_Activity_. Extract the line that contains "This screenshot has width=1456, height=819." and every line after it through the end of the records below, exactly as written, leaving out any pictures.

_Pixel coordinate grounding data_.
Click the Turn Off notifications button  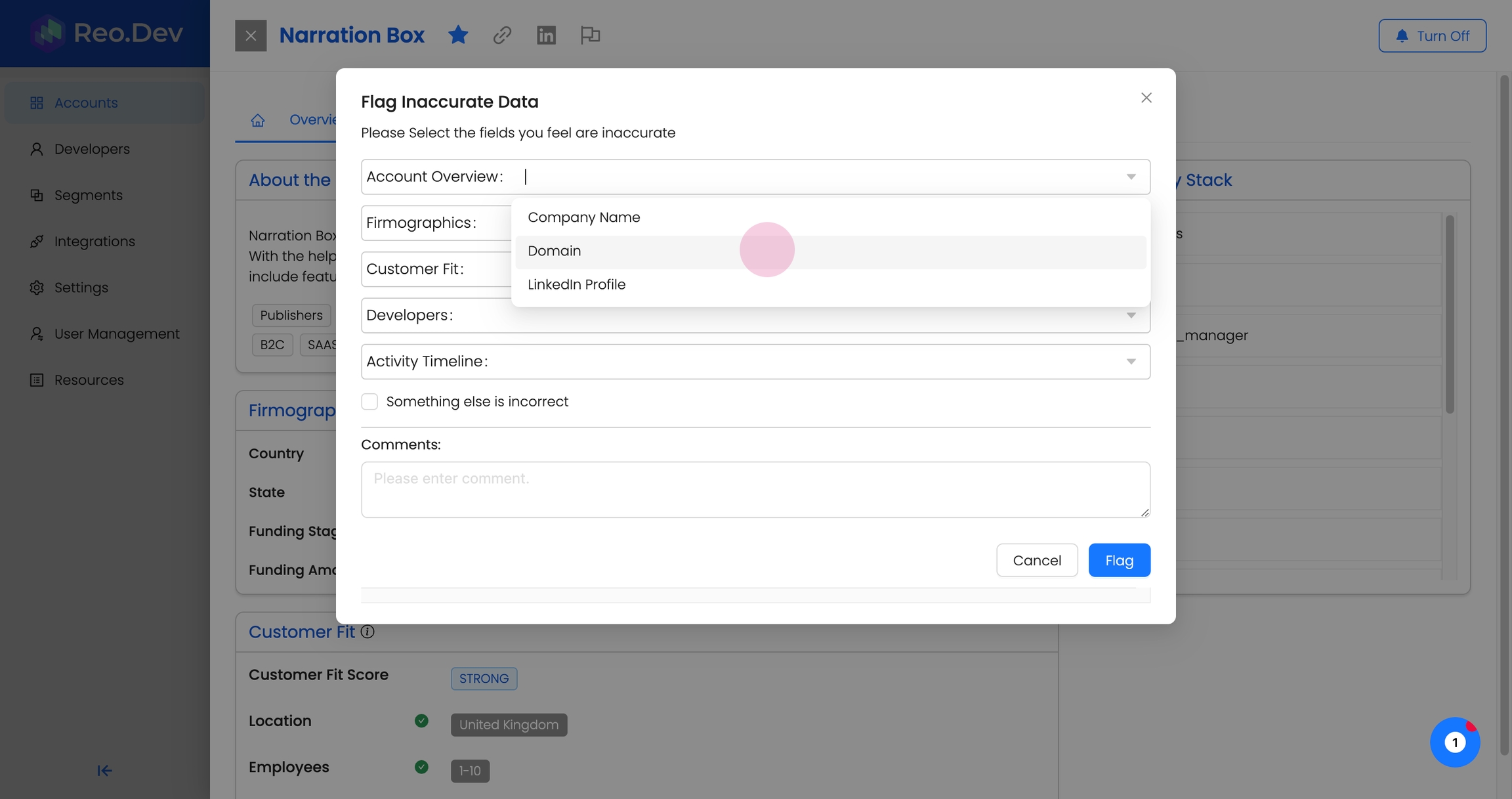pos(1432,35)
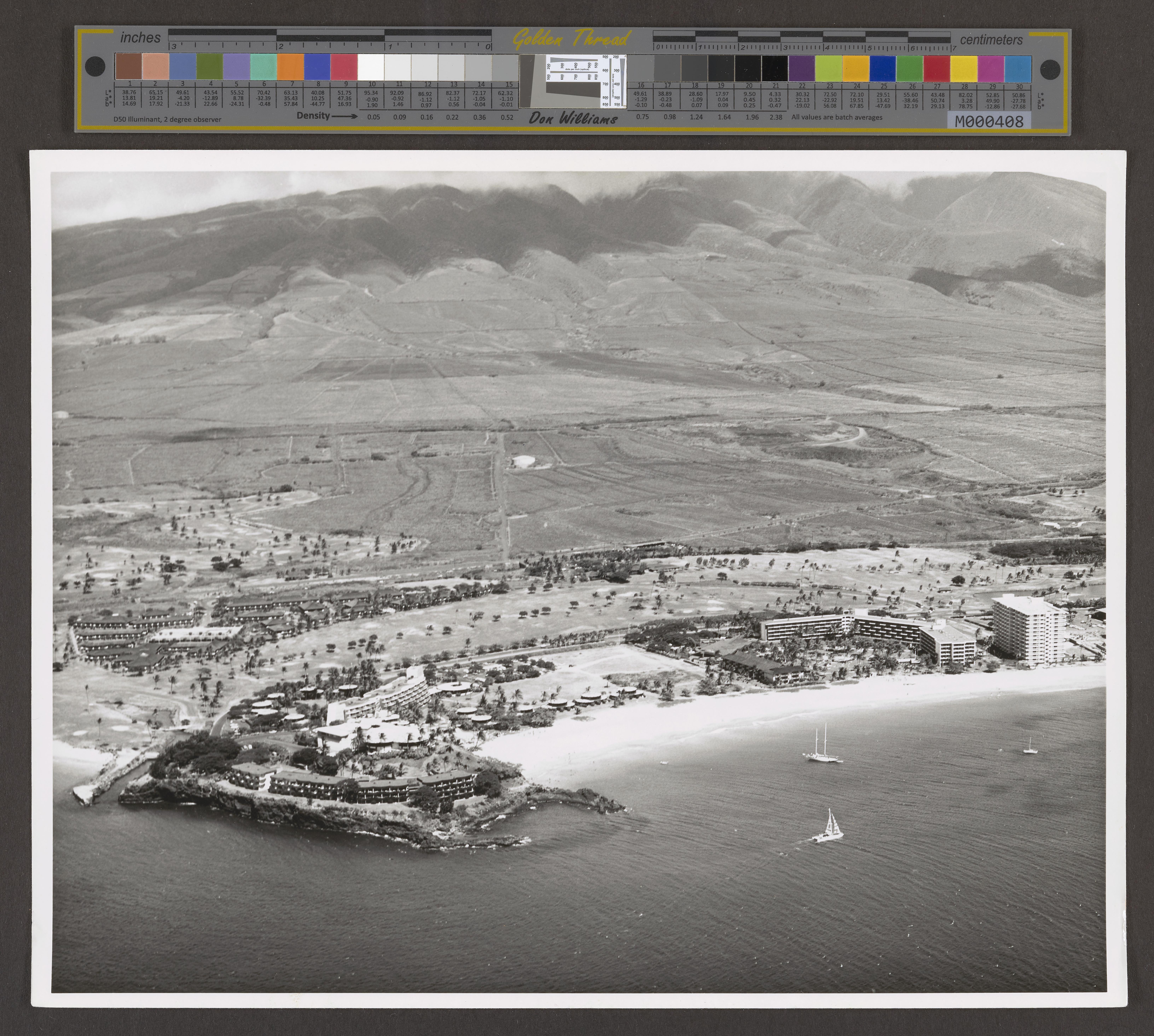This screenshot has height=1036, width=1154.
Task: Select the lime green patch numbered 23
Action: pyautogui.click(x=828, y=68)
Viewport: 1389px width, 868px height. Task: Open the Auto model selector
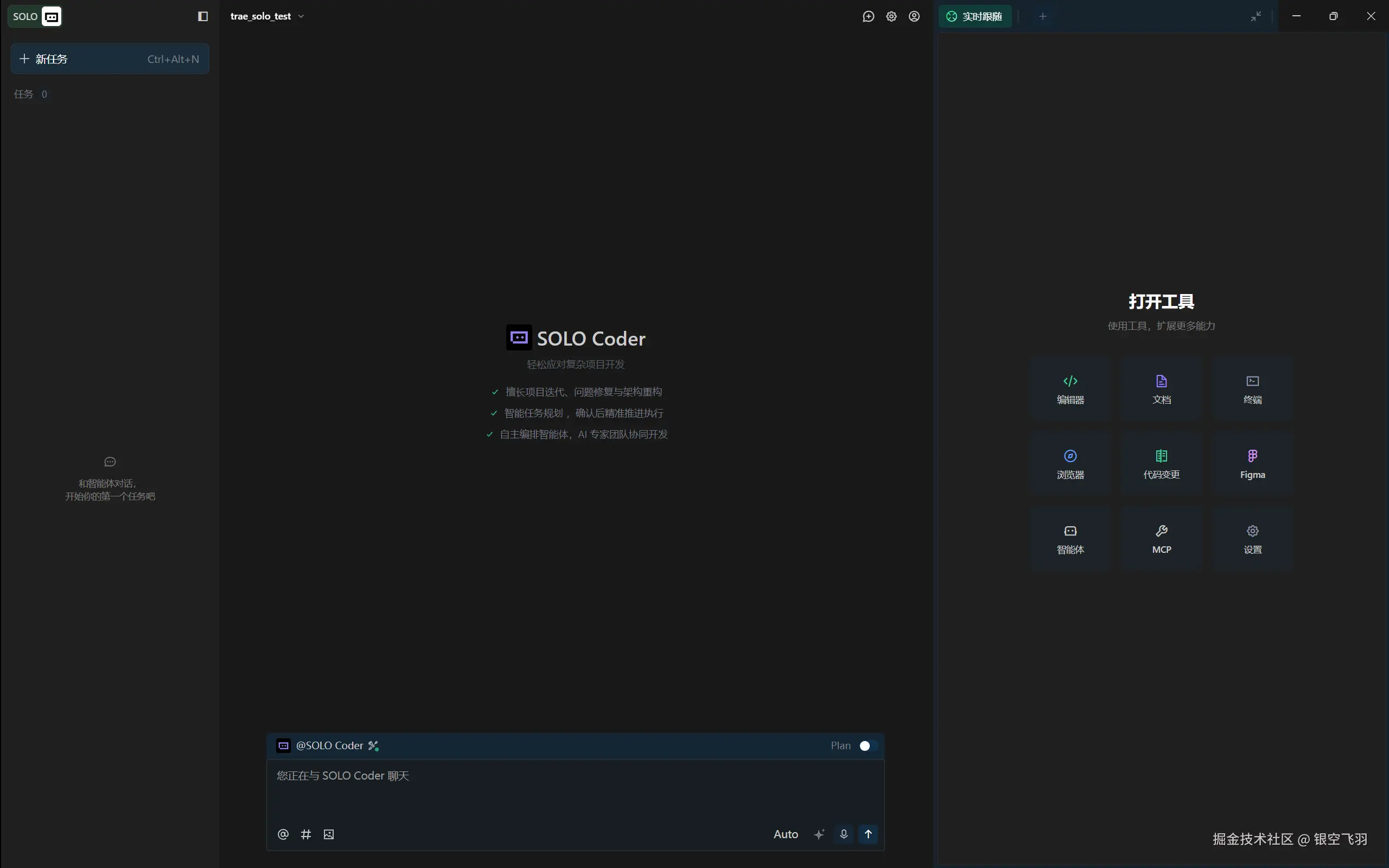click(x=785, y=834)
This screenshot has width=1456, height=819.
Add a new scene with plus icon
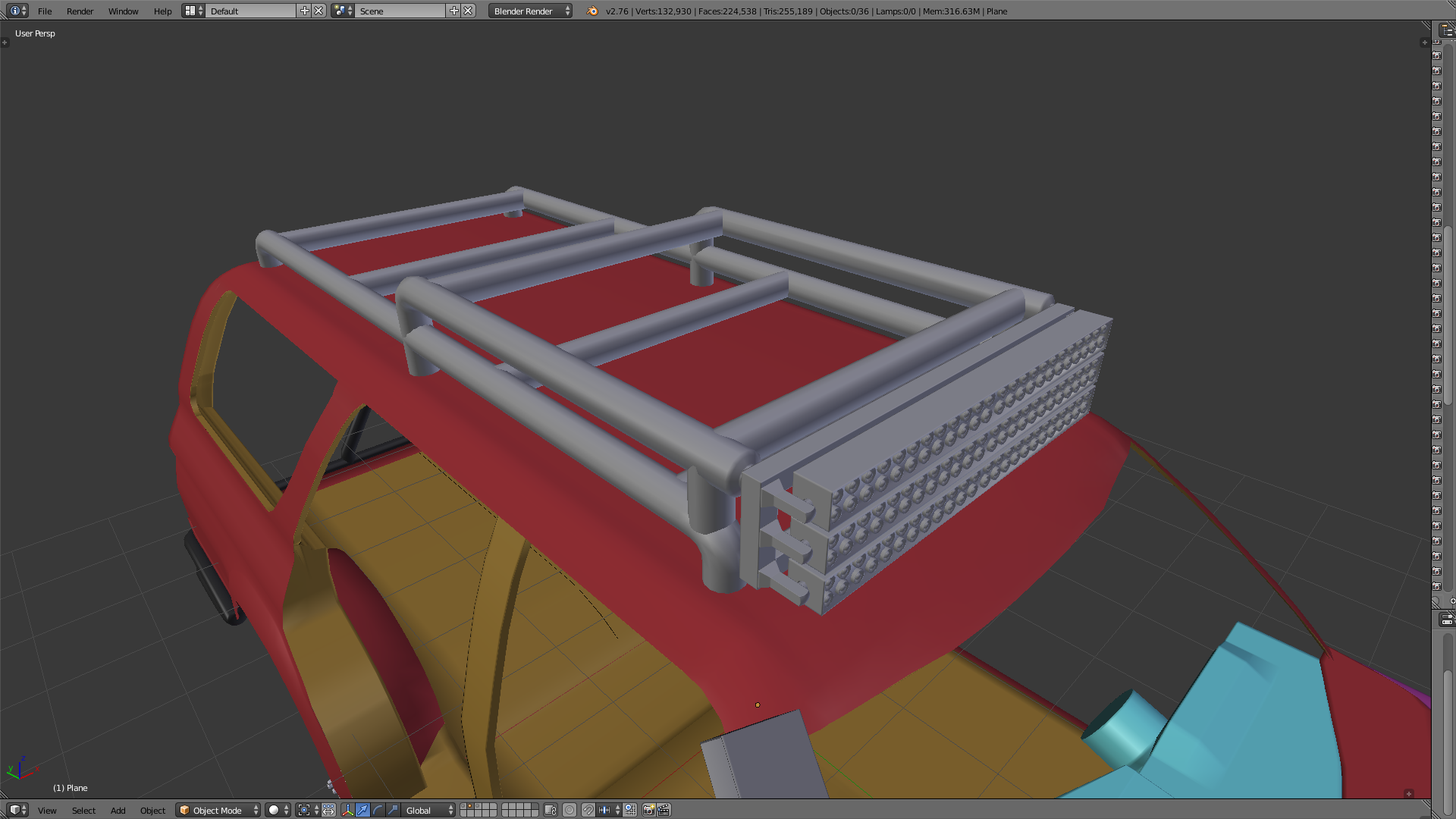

_Answer to this problem_.
This screenshot has width=1456, height=819.
Add a new scene with plus icon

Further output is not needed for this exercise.